• [Work request]: Nothing but the lines from the one including "You are a computer-use" through the last line of the entries, restated exactly, should appear in the answer; omit the pictures.

BEGIN Records to process

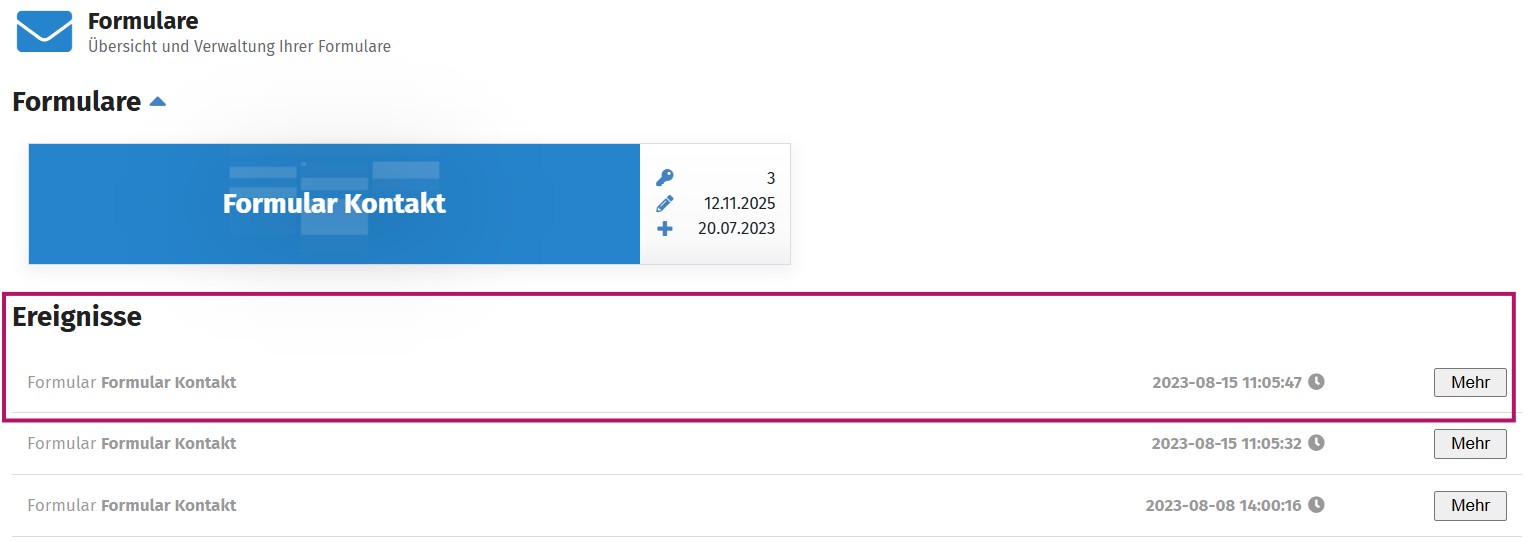The image size is (1530, 542).
Task: Click clock icon beside 11:05:32 timestamp
Action: click(1317, 442)
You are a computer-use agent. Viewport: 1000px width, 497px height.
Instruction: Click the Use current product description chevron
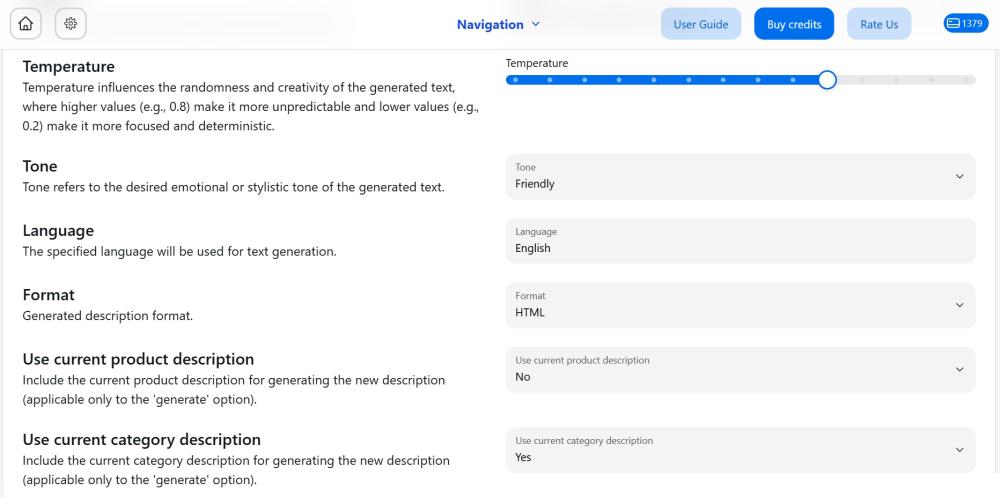tap(959, 369)
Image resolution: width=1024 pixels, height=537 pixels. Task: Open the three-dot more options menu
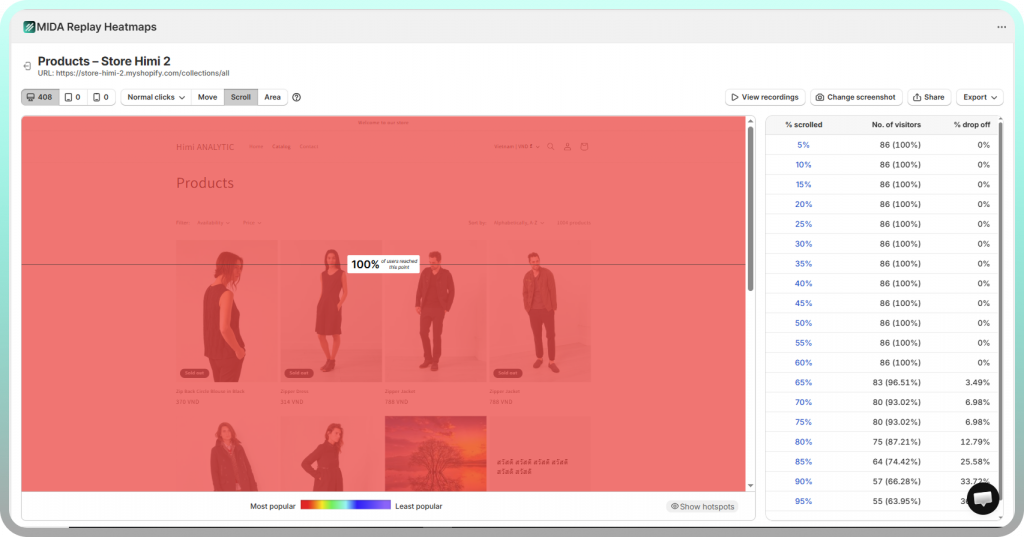click(x=1001, y=27)
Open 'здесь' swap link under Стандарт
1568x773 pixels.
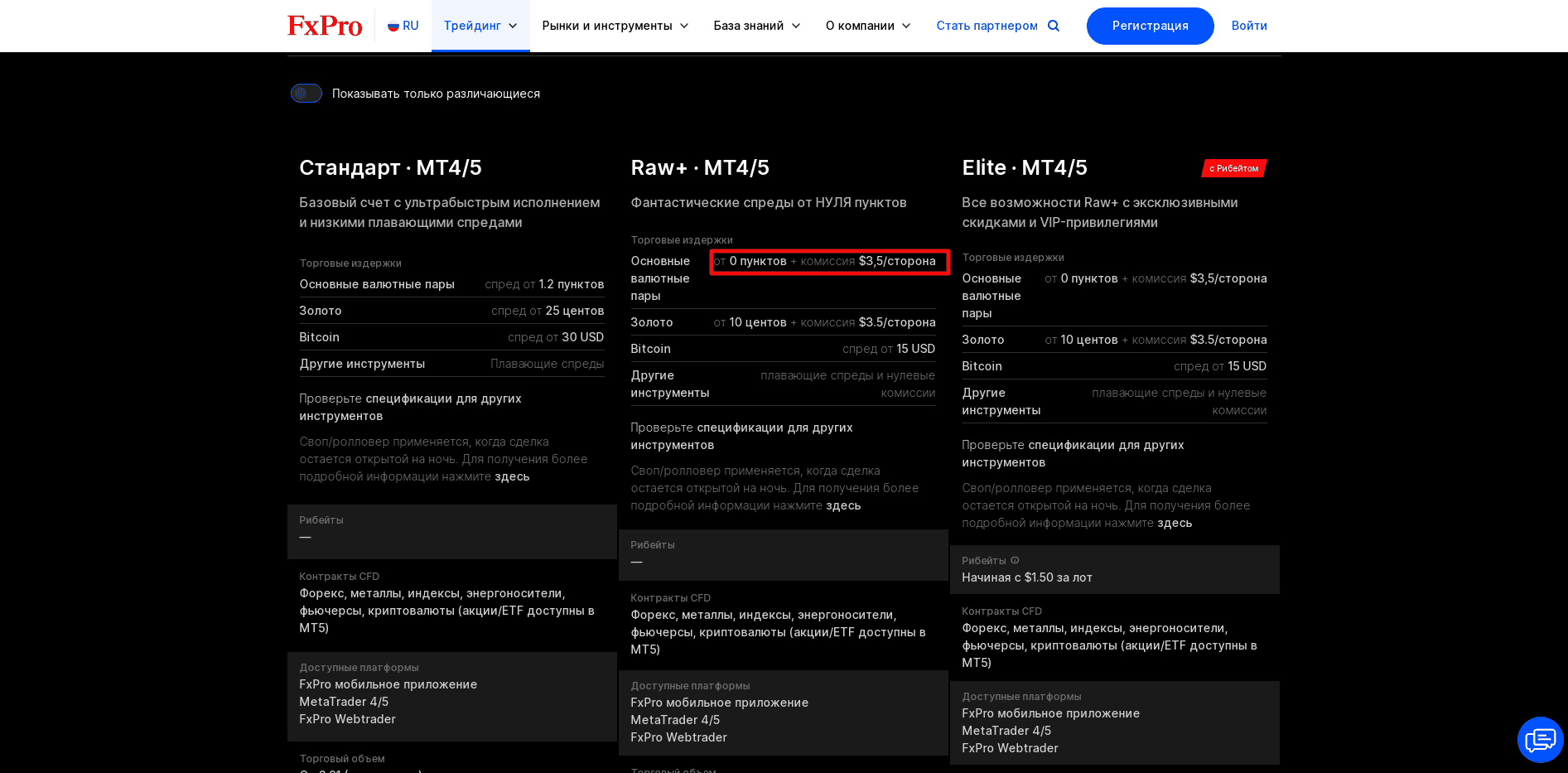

END Records to process

• [Answer for the task]:
You are a computer-use agent. Viewport: 1000px width, 497px height.
Instruction: Click the Use current product description chevron
tap(959, 369)
Image resolution: width=1024 pixels, height=537 pixels. Task: Open the three-dot more options menu
click(x=1001, y=27)
Open 'здесь' swap link under Стандарт
1568x773 pixels.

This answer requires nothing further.